I sindacati del settore pubblico hanno raggiunto con Governo, Regioni e Autonomie locali un protocollo d’intesa che stabilisce i principi di fondo che dovranno rientrare nella legge delega sul pubblico impiego. “L’accordo – sottolineano Cisl Funzione Pubblica e Cisl Scuola – rappresenta un passo importante perché stabilisce che la riorganizzazione del pubblico impiego si fa insieme ai lavoratori pubblici, con più contrattazione, più partecipazione e più trasparenza”.

LA “RIFORMA BRUNETTA” VA IN ARCHIVIO
Il documento prende le mosse dall’intesa del 4 febbraio 2011 e costituisce una revisione profonda della cosiddetta “riforma Brunetta”. E’ un accordo di alto profilo che rimette i lavoratori al centro delle relazioni sindacali nel pubblico impiego.

TUTTO E’ DEMANDATO ALLA CONTRATTAZIONE
La contrattazione è definita come la fonte deputata per determinare retribuzioni e rapporti di lavoro, c’è un pieno riconoscimento del ruolo delle RSU, la mobilità è riportata alla concertazione e a percorsi di formazione e qualificazione professionale. Si pone anche la premessa per risolvere in modo positivo il contenzioso che per mesi abbiamo sostenuto, in particolare nella scuola, in difesa delle prerogative contrattuali su importanti aspetti dell’organizzazione del lavoro e della gestione del personale”.

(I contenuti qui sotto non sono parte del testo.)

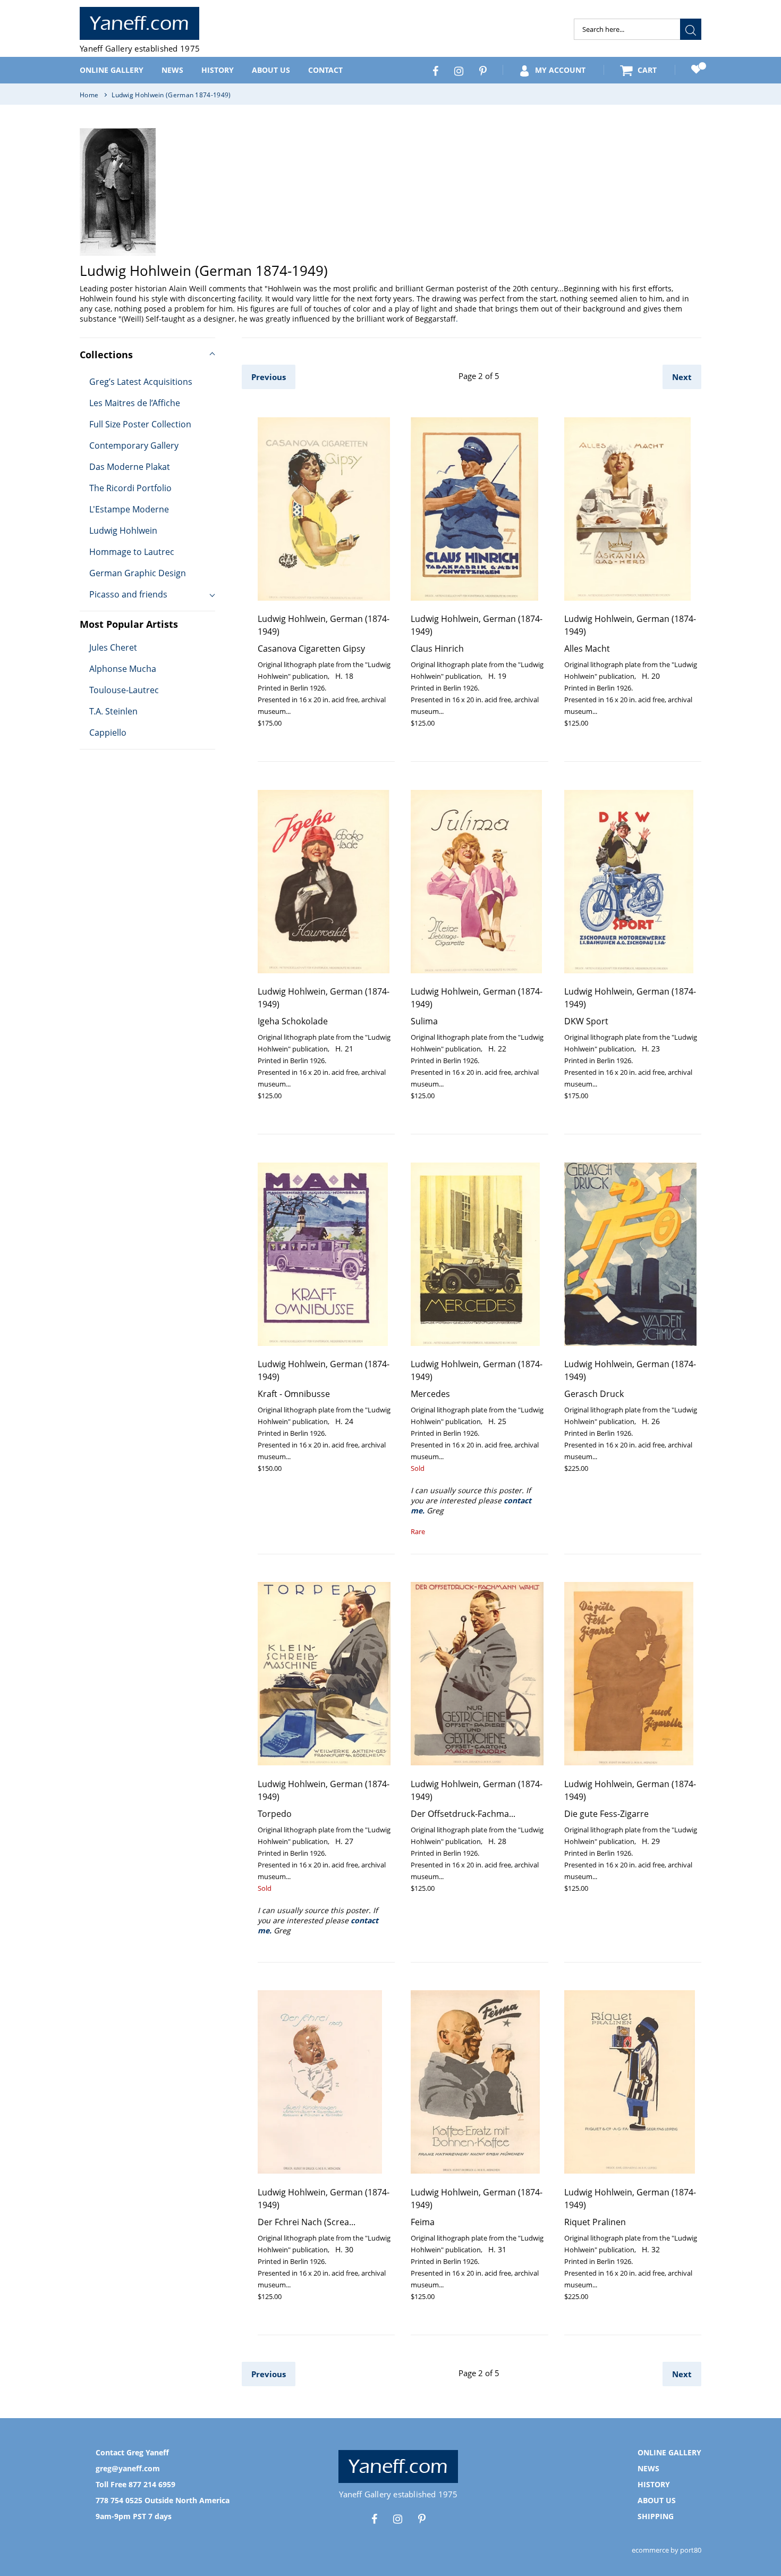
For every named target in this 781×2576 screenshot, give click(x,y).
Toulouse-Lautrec (124, 690)
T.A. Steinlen (113, 711)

IL COINVOLGIMENTO DEI LAVORATORI
Si riapre adesso una stagione di coinvolgimento dei lavoratori pubblici nella trasformazione dei servizi: “La trasparenza, sulla quale abbiamo insistito molto in questi mesi – hanno aggiunto i leader di Cisl Scuola e Cisl Funzione Pubblica,  Francesco Scrima e Giovanni Faverin – diventa finalmente la pietra angolare su cui costruire il controllo vero della spesa pubblica, mentre la valutazione e i premi di produttività per i lavoratori si collegano alla performance organizzativa degli enti: vale a dire a quanto l’amministrazione riesce a rispondere ai bisogni delle persone e delle imprese. Superando in questo modo criteri grossolani come le tre fasce o le pagelle”.

FAR RIPARTIRE LE RETRIBUIZIONI
“Il punto però ora è far ripartire le retribuzioni dei dipendenti pubblici e della scuola – concludono Faverin e Scrima – L’Intesa recepisce il principio secondo cui parte dei risparmi di spesa pubblica che i lavoratori contribuiscono a generare debbano andare ai salari. Su questo ci aspettiamo concretezza e rapidità. Da parte del Governo, ma anche da parte dei Presidenti di Regione, Sindaci e Presidenti di Provincia”.